What My Disorganized Thoughts Feel Like
I wake up every morning not knowing if my thoughts will stay in place today.
When talking with others, my thoughts can become derailed and wander off to other related subjects. I can be perfectly aware of where the conversation is, but my mind takes me by the hand and leads me on paths that gently begin to deviate from the topic. In high school, my friends became accustomed to me piping up when the conversation headed my way, announcing, “a really weird train of thought led me to…” after making my remarks, we would retrace the steps from the original topic to my latest comment. It’s not that I’m not paying attention or any form of disrespect. I’m often aware when this is happening, but it can take an enormous amount of effort for me to keep my mind firmly in place when it wants to take a new track. Sometimes I can’t stop it at all.
Conversations with anyone other than my closest friends and family make my anxiety creep up and whisper in my ear. I worry that people will think I’m strange when my thoughts are derailed and I say something that may seem to be missing the point. But that’s not the only reason discussions can put me on edge.
It feels like there is a disconnect sometimes.
My thoughts will be in the right place, but what comes out of my mouth doesn’t accurately reflect them. Panic crawls through me as I scramble to correct myself. This happens most often during conversations where emotions are on high. I can’t seem to control it, so I quickly step back. Once I’m calmer and I’ve sorted through the thoughts in my head and arranged them in the way that I want, I can hesitantly return to the conversation.
The disconnect can even target individual words.
It’s there in my head; I know it is. But I open my mouth and something different rolls off my tongue. Sometimes it’s startling. Mostly it’s frustrating. I feel defective. Often, what I said starts with the same letter as the word I meant, but it can even take me a few tries to get the right word out – She. Sale. SAID. It sends my anxiety rocketing upwards when I’m talking to anyone who doesn’t know me well. This happens in writing as well. Mid-sentence, the word that hits the paper is not the one I intended to write. At other times, the disconnect becomes a solid barrier. The thought is there, I can tell. I know what I want to say. But I can’t get the words out. It’s not a physical issue. I can still say plenty of other things, just not what’s in my head.
But these disorganized thoughts occur even when I’m not speaking.
At times they’re like paper airplanes, flying around in my head and I’m unable to catch one and unfold it to find out what it is. Sometimes they’re constantly turning and shifting. At work I can be working on one project, only to shift to another as that thought turns away and a new one comes to the forefront of my mind. It will come back to me at some point, but, unless I force it, I don’t know when. There are other times where I’m thinking about everything at the same time, my thoughts crowding together and speaking over one another.

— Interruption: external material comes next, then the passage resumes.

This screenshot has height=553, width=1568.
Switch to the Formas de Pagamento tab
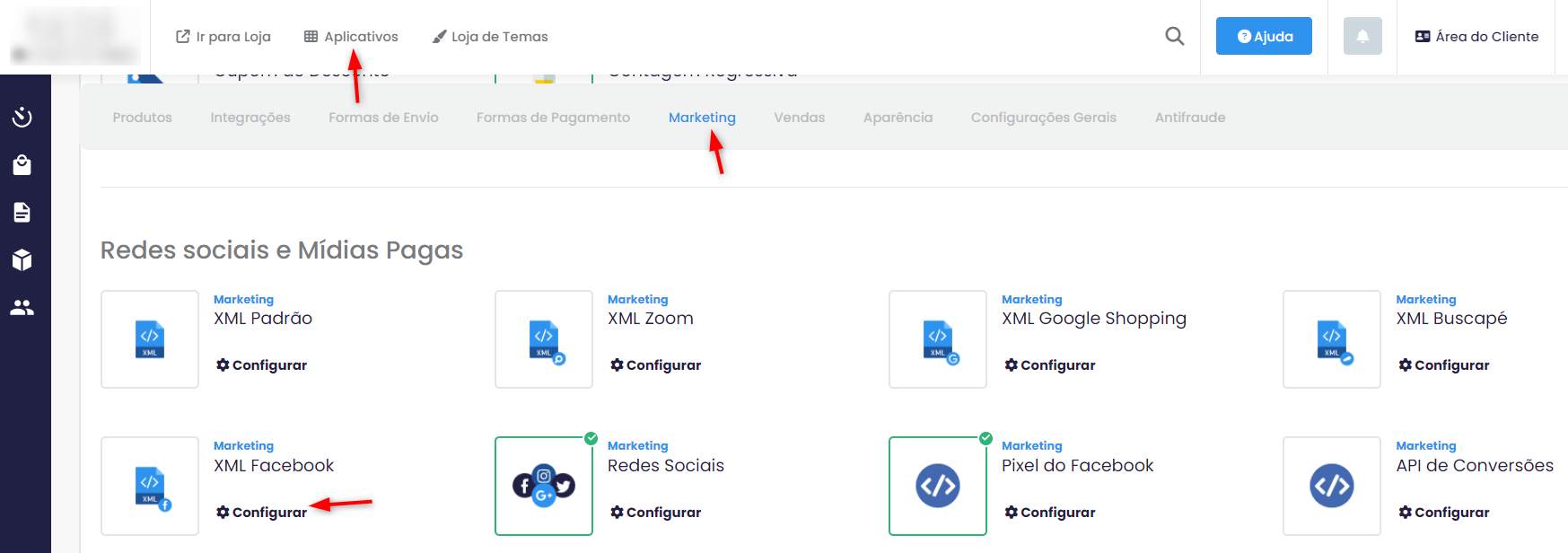553,118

Sometimes it feels like my mind is full of steel – solid, and I’m locked out of my own thoughts. But I feel most at a loss when my thoughts are like a deck of cards thrown into the air. They were there, so neatly arranged, but then burst into the sky, fluttering back down slowly where I must pick up the pieces of my train of thought.

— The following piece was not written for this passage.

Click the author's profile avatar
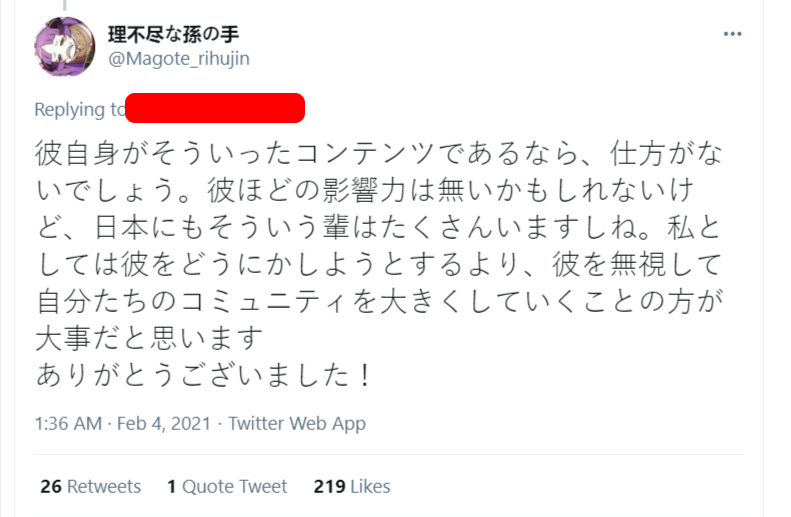The width and height of the screenshot is (791, 517). coord(64,46)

Sometimes my brain makes the wrong connections altogether.
Early in my time with schizoaffective disorder, I was out at the barn, sweating in the summer sun. I’d been horseback riding, doing some jump courses. I hosed the horse down thoroughly, and as I looked at her legs to make sure there was no more sweat clinging to her, I noticed a white residue on her hoof. My immediate thought was, “that’s where the price tag was.” You know how there’s some white stuff left behind after you peel a price sticker off? The thought didn’t seem odd to me at all until I was in the car on the way home, when I remembered that horses don’t have price tags, or at least not the sticker kind.
These symptoms don’t shake me like hallucinations do, but they infiltrate my daily life.
I am acutely aware of both them happening and the potential for it to happen in situations where I feel vulnerable. At work, I needed help to relearn how to function more effectively. Sometimes I dread picking up the phone in the office, anxiety rising in my throat, afraid of saying the wrong thing. The fear isn’t there for no reason. I know there are people who have distanced themselves from me because of things that I said when my thoughts would not cooperate.
I have found safety in writing. Text allows me the opportunity to arrange my thoughts where I can see them, and then edit and reorganize appropriately. But that doesn’t mean my thoughts are always under control. There are days where I sit down to write a blog post and I have a spark of inspiration. But on many days, my thoughts are too loud, too fast, or nonexistent. Other times, I find myself starting a post with one focus, only to get halfway through and realize the focus shifted. The frustration can get so high that it’s spilling over, rolling into distress. But these symptoms aren’t easily controlled by medication. At times, I can laugh about them, but typically the only thing I can do is stop. Breathe. And find a way to keep going.